Oui, il existe, c’est le
Ibn Ezra (Shemot 7,24).
Il écrit que 5 des 10 plaies (Dam, Tsfardéa, Kinim, Sh’in et Arbé) ont aussi touché les Hébreux.
A priori, c’est contraire au Midrash dans différents endroits :
Shemot Raba (IX,10), Dvarim Raba (VIII,3), Zohar (II, 28b) et Sho’her Tov (§78).
De fait, le
Radbaz (§813) écrit à propos de ce commentaire du
Ibn Ezra qu’il est péché de croire telle chose (אסור להאמין דבר זה), il ajoute que les versets semblent dire l’inverse et préciser que les plaies n’ont touché que les Egyptiens. Excepté pour Kinim où le verset ne le précise pas mais cela s’impose par la logique, sans quoi, de quelle manière cette plaie aurait été une mise en garde en mesure d’intimider le pharaon (si la plaie touchait indifféremment Egyptiens et Hébreux) ?
Le
Radbaz conclut en écrivant qu’il lui semble superflu d’écrire tout cela (de « déranger la plume pour ce genre de choses »), mais il faut bien clouer le bec aux détracteurs de nos ‘Hakhamim (ולא היה ראוי להטריח הקולמוס בכיוצא בזה אלא שלא ליתן פתחון פה לדוברים עתק על דברי חז"ל).
Le
Avi Ezer (ad Ibn Ezra Shemot 7,24) quant à lui, est convaincu que ce passage dans le commentaire du
Ibn Ezra n’est pas de la main du maître, c’est un jeune écervelé (תלמיד טועה ועני בדעת) qui y aurait inséré ce commentaire erroné.

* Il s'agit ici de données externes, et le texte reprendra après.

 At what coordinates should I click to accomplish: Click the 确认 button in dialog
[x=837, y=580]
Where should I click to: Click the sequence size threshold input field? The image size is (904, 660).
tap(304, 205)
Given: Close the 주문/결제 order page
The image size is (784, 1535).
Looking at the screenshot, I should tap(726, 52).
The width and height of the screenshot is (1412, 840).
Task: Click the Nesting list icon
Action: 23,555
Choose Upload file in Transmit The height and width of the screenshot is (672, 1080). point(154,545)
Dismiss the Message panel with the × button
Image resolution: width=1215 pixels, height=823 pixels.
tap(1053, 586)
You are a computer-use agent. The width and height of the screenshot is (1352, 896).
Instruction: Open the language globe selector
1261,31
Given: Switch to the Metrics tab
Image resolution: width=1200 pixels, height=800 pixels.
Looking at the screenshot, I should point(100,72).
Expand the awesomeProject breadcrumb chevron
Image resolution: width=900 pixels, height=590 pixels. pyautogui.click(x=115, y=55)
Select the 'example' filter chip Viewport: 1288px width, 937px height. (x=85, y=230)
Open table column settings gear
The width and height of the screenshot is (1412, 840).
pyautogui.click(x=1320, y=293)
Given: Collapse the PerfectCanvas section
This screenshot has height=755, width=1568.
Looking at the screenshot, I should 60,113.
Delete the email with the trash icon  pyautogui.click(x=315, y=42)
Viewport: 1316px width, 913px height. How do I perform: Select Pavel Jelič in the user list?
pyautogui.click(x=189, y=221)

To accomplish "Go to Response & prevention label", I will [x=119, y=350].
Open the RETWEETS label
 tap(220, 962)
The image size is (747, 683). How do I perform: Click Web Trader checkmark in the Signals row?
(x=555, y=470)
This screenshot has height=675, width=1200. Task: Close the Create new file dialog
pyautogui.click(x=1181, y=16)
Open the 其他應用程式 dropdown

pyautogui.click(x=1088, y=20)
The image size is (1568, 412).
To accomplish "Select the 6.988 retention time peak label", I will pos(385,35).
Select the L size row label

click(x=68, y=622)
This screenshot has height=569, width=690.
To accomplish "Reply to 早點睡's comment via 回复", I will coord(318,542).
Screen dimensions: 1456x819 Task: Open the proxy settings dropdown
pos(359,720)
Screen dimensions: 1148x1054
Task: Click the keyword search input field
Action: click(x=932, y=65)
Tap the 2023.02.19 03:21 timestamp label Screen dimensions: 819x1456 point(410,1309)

Néanmoins, le commentaire du
Ibn Ezra un peu plus loin
(8,18) indique implicitement que les 3 premières plaies touchaient les Hébreux aussi et le
Avi Ezer n’a rien trouvé à y redire.
(Quant à décréter que chaque commentaire qui ne nous plairait pas serait un ajout d’un élève ignare, c’est un peu facile. Ce « système » qui consiste à invalider tout ce qui nous
déplait est une
plaie.)
On pourrait imaginer d’autres moyens d’expliquer ce commentaire du
Ibn Ezra. Par exemple, j’ai vu certains A’haronim qui veulent expliquer que ce que ‘Hazal disent que pour les Hébreux c’était de l’eau et pour les Egyptiens du sang, concerne toutes les sources d’eau à l’exception du Nil qui était de sang aussi pour les Hébreux. De telle sorte que la plaie avait effectivement touché tout le monde sans distinction, mais uniquement par rapport au Nil, pour le reste les Hébreux avaient à boire…
Le
Rambam dans son
Piroush Hamishna (Avot V,3) écrit que 9 des 10 plaies se sont abattues exclusivement sur les Egyptiens, seule Makat Kinim a touché les Hébreux aussi, sauf qu’ils n’en ont pas souffert. C’est aussi ce qu’écrivent le
Ritva (Hagada shel Pessa’h) et le
Méiri (Avot V,3).
D’autres
(Rabénou Yona, Mirkevet Hamishné et Abravanel sur Avot V,3) ont écrit que les Kinim ne sont pas venus du tout à Goshen.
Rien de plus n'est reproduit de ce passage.